- [Word and element locating data]:

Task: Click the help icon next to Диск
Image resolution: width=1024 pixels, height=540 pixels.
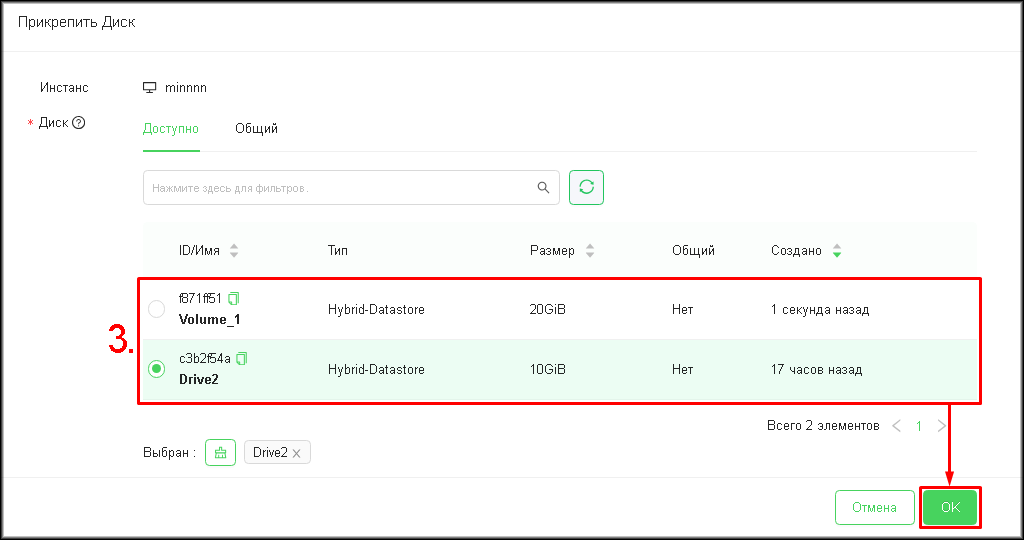Action: click(x=79, y=123)
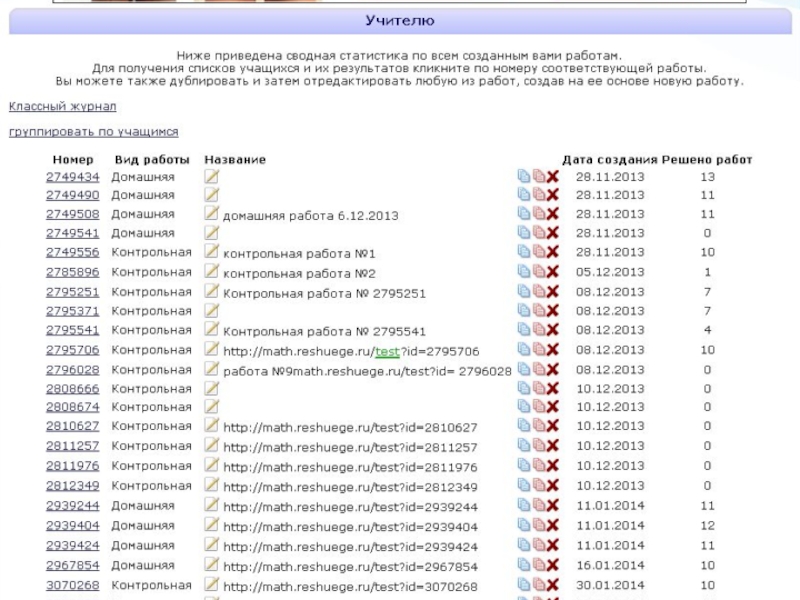
Task: Remove work 3070268 using the red X
Action: coord(552,586)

- [Set problem]: Rewrite the entries with every "Image resolution" replaced by "Screen size" and nothing else changed, omitting the pictures.

- [Problem solution]:
Task: Click the help icon next to Диск
Screen size: width=1024 pixels, height=540 pixels.
Action: click(x=79, y=123)
Task: Remove work 3070268 using the red X
Action: coord(552,586)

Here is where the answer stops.